4. Intestine affects the kidneys
The kidneys and large intestine help regulate the water-salt balance in the body. The kidneys also cleanse the body of water-soluble toxins that could enter the bloodstream from the intestines or as a result of the vital activity of bacteria in our gastrointestinal tract.
Therefore, if the intestinal mucosa is damaged, it can harm the kidneys. This happens, for example, after taking certain antibiotics, due to diseases like irritable bowel syndrome. When the mucous membrane does not work well, the amount of harmful substances that enter the bloodstream from the intestines grows, which means that the immune response is enhanced. All this leads to a systemic inflammatory process that affects the kidneys, including the development of chronic renal failure.
5. Intestine affects liver health
Like the kidneys, the liver is responsible for cleansing the body. Everything that enters the bloodstream from the intestines will end up in the liver.
All substances, including hormones, toxins, medications and decay products, pass through the liver to enter the intestines along with bile, from where it is easier to remove. Changes in the normal functioning of the intestine and in the integrity of the intestinal membrane can lead to chronic liver diseases and even a change in its structure, for example, fibrosis, in which normal organ tissue is replaced by inactive connective tissue.

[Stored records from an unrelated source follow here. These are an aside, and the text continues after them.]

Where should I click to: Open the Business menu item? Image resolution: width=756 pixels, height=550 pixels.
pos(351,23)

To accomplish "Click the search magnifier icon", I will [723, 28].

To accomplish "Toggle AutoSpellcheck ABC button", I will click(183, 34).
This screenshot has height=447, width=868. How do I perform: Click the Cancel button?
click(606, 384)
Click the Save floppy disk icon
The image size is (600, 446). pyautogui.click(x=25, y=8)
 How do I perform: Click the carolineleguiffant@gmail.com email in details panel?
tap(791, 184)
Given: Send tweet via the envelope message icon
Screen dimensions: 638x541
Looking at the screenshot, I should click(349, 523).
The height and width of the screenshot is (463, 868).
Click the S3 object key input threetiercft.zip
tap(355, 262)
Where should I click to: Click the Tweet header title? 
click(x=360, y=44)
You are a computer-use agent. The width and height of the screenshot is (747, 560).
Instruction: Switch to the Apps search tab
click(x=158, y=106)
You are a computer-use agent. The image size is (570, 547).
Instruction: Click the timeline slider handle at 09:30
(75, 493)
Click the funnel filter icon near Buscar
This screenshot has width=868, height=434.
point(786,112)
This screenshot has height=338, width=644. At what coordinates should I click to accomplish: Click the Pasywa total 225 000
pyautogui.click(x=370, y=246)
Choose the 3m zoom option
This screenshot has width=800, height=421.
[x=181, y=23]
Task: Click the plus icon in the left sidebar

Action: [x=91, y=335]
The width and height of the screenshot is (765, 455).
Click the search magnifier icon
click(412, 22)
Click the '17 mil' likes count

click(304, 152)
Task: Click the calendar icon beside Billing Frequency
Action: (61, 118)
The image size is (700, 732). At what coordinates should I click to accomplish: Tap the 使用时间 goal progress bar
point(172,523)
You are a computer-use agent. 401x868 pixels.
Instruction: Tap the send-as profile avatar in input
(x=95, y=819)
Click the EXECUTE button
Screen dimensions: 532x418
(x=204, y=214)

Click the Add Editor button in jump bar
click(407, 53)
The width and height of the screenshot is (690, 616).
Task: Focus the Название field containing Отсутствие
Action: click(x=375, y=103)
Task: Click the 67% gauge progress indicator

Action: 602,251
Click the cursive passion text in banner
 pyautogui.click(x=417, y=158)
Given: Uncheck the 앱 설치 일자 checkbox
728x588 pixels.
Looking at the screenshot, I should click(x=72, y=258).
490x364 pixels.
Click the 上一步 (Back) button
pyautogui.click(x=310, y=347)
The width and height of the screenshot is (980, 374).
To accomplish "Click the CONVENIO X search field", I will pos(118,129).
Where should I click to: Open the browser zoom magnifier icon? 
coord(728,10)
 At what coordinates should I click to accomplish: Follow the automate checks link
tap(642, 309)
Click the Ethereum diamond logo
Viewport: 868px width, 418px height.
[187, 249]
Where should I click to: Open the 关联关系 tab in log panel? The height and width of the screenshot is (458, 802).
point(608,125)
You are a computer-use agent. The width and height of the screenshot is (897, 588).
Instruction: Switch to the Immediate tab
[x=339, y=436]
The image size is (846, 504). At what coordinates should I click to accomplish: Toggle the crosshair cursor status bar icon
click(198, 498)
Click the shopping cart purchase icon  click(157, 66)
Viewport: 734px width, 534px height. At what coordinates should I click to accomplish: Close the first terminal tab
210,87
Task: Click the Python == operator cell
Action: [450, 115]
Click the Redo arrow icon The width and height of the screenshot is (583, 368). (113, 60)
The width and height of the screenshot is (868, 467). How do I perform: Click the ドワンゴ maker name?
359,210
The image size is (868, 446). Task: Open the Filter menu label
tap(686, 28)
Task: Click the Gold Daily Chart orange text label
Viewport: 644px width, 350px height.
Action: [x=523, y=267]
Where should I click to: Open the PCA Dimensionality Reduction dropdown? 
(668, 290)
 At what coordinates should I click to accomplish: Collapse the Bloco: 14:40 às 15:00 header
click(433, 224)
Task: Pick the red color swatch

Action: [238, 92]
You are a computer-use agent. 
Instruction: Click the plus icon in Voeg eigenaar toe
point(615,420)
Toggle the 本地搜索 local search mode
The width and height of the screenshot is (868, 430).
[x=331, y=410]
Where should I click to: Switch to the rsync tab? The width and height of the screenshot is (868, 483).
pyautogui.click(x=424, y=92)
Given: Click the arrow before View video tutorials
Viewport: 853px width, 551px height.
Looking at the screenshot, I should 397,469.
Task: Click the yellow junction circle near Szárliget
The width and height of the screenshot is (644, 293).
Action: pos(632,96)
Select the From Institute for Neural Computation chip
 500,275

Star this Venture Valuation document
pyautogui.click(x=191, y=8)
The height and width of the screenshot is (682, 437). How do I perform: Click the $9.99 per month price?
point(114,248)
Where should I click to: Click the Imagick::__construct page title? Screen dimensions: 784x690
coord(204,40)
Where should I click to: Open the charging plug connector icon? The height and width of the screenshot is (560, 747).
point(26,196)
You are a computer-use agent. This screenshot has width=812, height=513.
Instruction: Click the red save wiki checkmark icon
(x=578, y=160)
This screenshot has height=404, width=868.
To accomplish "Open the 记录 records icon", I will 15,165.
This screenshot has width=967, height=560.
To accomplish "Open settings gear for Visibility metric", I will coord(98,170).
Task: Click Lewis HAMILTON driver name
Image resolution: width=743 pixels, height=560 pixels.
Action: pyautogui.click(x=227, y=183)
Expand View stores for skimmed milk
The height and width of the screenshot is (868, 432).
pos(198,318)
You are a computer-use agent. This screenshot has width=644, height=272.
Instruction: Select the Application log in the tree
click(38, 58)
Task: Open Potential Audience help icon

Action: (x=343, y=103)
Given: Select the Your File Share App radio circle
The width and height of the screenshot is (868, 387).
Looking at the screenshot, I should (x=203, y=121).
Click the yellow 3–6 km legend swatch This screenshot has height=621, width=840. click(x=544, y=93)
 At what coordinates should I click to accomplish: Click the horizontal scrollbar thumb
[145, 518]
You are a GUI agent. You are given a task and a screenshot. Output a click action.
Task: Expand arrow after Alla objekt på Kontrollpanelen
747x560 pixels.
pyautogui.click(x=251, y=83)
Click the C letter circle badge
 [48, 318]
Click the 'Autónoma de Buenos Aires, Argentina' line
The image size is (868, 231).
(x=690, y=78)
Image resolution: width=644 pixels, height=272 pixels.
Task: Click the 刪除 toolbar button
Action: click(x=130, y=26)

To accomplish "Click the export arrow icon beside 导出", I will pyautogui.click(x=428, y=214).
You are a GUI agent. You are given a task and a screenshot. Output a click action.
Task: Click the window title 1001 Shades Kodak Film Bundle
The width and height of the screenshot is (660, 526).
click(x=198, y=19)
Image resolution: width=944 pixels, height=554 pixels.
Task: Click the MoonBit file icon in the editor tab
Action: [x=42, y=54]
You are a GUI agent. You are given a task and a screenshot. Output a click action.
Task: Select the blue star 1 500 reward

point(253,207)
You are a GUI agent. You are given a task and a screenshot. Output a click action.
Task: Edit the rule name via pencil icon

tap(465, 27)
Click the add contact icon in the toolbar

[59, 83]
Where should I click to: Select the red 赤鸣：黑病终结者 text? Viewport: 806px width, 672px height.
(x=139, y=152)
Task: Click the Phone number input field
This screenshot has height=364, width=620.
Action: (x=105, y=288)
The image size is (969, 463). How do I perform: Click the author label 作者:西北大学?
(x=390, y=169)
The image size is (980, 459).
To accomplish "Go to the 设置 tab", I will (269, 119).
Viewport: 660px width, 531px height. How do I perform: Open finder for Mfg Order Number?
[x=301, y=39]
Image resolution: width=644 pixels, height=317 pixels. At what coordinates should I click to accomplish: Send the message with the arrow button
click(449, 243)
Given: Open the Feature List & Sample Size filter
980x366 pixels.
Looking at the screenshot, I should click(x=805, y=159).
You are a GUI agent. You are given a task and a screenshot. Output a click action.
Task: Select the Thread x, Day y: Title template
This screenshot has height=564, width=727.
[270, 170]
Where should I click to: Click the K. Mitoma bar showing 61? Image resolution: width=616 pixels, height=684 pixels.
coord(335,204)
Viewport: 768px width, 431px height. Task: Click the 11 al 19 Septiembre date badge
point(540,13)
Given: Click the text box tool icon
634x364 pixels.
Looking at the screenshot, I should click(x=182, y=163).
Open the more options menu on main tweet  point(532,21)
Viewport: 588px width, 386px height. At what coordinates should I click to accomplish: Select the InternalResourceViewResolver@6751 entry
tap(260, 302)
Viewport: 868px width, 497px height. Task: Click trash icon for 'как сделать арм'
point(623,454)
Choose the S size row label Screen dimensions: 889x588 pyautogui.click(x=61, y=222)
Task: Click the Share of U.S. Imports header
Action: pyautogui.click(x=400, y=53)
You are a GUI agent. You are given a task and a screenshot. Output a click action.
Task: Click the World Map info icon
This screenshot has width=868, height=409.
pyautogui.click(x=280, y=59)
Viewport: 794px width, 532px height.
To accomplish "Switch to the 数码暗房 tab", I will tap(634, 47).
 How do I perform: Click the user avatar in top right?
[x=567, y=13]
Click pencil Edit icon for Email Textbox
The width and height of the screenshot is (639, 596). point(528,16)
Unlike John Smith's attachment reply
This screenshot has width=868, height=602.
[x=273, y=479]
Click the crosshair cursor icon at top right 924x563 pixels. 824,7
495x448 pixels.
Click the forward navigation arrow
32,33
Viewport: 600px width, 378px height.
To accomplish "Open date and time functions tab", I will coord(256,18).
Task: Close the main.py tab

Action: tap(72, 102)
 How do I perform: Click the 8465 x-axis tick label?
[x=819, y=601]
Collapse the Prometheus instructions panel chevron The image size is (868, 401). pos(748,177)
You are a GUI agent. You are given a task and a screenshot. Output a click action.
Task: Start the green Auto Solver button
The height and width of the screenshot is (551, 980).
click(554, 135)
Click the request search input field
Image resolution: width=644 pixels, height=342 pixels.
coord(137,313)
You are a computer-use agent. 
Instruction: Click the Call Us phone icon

6. Our weight depends on the intestines
It is clear that weight depends on what we eat. But also from bacteria in the intestines, perhaps, too. So that we can gain weight, we need more nutrients. The intestines share food for these substances. Depending on which bacteria there are more in it, it can process more or less food eaten. Therefore, you need to feed not only yourself but also bacteria.
How to help your intestines
The beneficial bacteria discussed above, — these are probiotics. They live in our intestines by themselves in sufficient quantities. But for them to work well, they need «feed». A breeding ground for these bacteria — prebiotics, products with plant fibers, thanks to which the microbiome remains healthy.
To get both that and another, it is not necessary to attack pharmacy preparations. You need to adjust your diet according to very simple principles:
- Eat more fresh vegetables.
- Snack with natural yogurt and kefir.
- Love fermented snacks: sauerkraut or kimchi.
- And all this — instead of sugar and refined carbohydrates, such as, for example, in wheat bread.